Hello everyone! I come with a health/fitness post. I was recently unable to go to the gym for around a month. If you are interested in how I stayed on track without a gym and how I’m getting back into my routine, keep reading!
I will admit, it was very difficult not lifting for a month, but I did remain “on track” in more ways than others. I made sure to keep up with my water intake, meal prep and consume clean snacks. As far as physical activity, working three twelves as a Nurse Extern, kept me in motion as I was walking one to three miles per shift.

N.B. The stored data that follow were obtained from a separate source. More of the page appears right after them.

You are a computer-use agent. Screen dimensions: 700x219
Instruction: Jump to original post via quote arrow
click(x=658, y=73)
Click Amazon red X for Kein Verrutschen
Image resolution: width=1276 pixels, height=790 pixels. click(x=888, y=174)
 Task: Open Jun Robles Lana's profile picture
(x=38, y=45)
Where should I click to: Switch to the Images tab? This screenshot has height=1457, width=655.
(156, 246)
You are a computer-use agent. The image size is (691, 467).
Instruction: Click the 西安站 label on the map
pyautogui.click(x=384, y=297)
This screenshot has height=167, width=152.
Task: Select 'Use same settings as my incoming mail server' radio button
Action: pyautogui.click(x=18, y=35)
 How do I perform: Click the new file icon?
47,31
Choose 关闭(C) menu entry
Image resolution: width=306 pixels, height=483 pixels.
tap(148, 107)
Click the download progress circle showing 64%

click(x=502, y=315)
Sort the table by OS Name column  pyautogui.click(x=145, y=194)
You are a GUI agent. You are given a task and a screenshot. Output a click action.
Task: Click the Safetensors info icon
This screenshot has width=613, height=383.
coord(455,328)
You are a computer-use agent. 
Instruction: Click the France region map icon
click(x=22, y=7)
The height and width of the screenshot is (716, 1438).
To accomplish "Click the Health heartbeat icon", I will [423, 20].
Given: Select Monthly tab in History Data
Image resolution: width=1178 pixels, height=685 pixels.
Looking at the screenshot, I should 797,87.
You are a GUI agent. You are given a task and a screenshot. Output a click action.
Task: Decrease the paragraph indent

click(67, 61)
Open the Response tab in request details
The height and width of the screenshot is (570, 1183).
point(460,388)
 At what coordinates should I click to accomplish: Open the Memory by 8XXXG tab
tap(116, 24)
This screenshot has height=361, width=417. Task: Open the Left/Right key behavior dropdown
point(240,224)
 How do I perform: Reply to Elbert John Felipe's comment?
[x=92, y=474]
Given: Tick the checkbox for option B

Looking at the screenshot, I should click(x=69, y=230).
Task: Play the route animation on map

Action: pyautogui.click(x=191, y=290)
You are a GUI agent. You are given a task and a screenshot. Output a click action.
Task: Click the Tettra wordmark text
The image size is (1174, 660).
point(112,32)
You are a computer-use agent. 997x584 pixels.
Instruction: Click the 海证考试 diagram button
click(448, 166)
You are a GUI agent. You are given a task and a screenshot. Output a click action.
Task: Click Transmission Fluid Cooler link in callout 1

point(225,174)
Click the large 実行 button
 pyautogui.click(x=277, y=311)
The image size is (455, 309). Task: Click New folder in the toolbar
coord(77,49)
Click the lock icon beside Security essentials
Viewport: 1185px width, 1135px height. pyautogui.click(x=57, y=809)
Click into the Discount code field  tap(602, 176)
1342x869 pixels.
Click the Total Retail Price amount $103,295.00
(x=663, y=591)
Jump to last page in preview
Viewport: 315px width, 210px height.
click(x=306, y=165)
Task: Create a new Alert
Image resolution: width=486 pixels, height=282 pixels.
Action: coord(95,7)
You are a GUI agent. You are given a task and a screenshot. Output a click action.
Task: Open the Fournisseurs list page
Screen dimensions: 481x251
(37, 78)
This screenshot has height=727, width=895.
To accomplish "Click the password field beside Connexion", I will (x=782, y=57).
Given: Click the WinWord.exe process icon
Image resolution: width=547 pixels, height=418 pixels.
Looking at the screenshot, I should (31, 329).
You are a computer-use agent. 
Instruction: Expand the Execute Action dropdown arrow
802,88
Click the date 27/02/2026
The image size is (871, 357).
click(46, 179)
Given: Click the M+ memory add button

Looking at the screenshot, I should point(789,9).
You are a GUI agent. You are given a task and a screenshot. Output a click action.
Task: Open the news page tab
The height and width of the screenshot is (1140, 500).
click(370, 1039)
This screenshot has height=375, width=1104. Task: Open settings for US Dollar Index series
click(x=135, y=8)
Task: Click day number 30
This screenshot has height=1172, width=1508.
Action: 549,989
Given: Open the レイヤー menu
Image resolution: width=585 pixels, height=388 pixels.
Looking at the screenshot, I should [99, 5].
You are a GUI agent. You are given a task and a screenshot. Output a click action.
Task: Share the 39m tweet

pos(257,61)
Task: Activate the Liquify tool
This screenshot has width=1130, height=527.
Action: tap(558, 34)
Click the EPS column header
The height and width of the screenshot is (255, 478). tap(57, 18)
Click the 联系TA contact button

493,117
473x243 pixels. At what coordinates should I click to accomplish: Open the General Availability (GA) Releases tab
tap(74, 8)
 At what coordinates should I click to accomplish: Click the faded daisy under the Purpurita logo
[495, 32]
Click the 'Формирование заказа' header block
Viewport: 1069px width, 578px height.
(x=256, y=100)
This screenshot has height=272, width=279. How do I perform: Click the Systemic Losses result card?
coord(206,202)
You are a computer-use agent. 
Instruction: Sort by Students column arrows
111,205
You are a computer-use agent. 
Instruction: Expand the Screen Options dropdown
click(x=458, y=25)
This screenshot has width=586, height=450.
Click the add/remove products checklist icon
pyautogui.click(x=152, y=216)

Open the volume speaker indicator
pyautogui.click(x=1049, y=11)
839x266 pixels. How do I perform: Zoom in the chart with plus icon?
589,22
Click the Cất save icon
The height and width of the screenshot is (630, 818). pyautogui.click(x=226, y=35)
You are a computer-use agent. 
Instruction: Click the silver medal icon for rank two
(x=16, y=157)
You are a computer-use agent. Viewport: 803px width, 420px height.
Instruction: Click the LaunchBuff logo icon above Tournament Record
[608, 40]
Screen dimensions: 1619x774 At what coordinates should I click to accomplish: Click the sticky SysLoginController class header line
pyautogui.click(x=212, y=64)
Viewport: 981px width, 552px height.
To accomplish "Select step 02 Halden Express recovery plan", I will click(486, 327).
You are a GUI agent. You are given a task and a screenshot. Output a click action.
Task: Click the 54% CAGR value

Here is how I’m getting back into my routine…
- Water intake
I always try to keep up with drinking water. I love using my reusable water bottle and carrying it along when running errands. I find that I end up sipping water on my drive and between errands. You can always find my water bottle nearby during my shifts as well!
- Nutrition
I did a fairly decent job of staying on track with my nutrition by continuing to meal prep. I am still meal prepping (of course) and just making sure I eat clean. I also try to make sure I keep plenty of snacks on hand. Some of my favorite snacks include: Blue Diamond Salt n’ Vinegar almonds, apples with peanut butter and strawberries.
- Gym Routine
In order to hopefully regain some strength and athleticism, I have started to workout three times a week compared to the four I was completing. I will be going to the gym on Mondays, Wednesdays and Fridays for full body workouts and HIIT cardio. I will admit it has been disheartening seeing how my endurance and strength has decreased, but I am hoping to build it back up in the next eight weeks. I am currently completing the Total Package program from Muscle & Strength.
That’s pretty much all I am doing to get back on track. These may seem very simple, but I have found this is what works for me. I do not count calories or macros, I simply eat relatively clean, listen to my body and let it do the rest.